HOBSON: All right, I have a couple of questions for this side of the table. Sam, are you going to go see "The Lego Movie"?

SULLIVAN: I think so.

HOBSON: Yeah. You excited about that?


HOBSON: And, Kevin, Sam's dad, how much money do you think you have spent on Legos over the years?

KEVIN SULLIVAN: I'm sort of afraid to go there.


CARROLL: Don't want to go on record, huh?

SULLIVAN: I don't want to go on record, yeah.

HOBSON: All right, all right. Well, so, John, I have to say, I'm not terribly surprised that companies have figured out how to do this with social media marketing. What does surprise me is that it's Lego. This is a company that has been around as a cultural force forever.

CARROLL: Right. And there are people who are completely devoted to Lego, adults included. There's one guy in Britain who has done a history of the United Kingdom in Lego. So he's done everything from the building of Stonehenge to the signing of the Magna Carta to the Black Death to the birth of Prince George last month. He's done it all in Legos.

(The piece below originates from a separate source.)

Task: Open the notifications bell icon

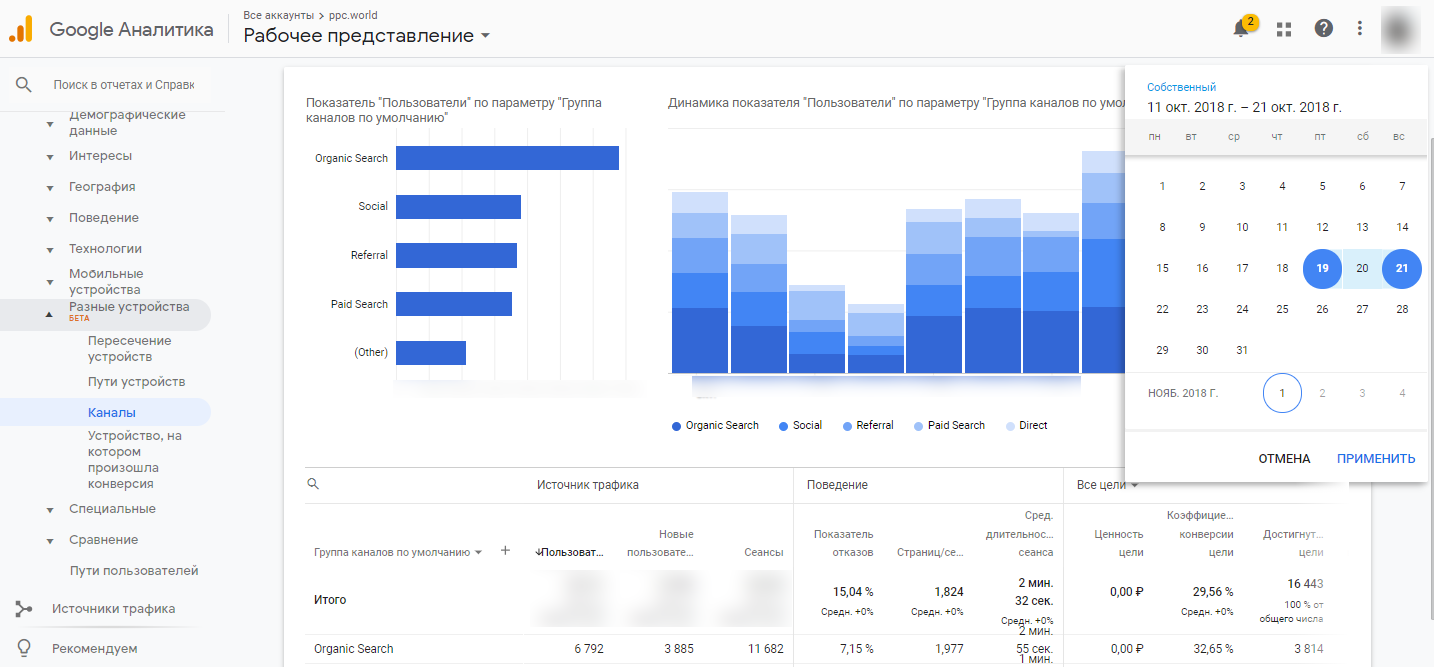Action: [x=1241, y=29]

And he's a cultural phenomenon. There are a whole series of what are called Brickfilms, which are people who make stop-action animation films with characters built out of Lego blocks. This is a painstaking process, but it's something that people are dedicated to. So there's an emotional connection with many brands, and there's certainly an emotional connection with Lego that goes beyond sort of it being a consumer good and turns it into something else.

HOBSON: Sam, what is your favorite thing about Legos? Why do you like them so much?

SULLIVAN: Because they're fun.

HOBSON: They're fun. And what's your favorite thing that you've ever made with Legos before?

SULLIVAN: The Earth Driller.

HOBSON: That guy right there. You brought it in.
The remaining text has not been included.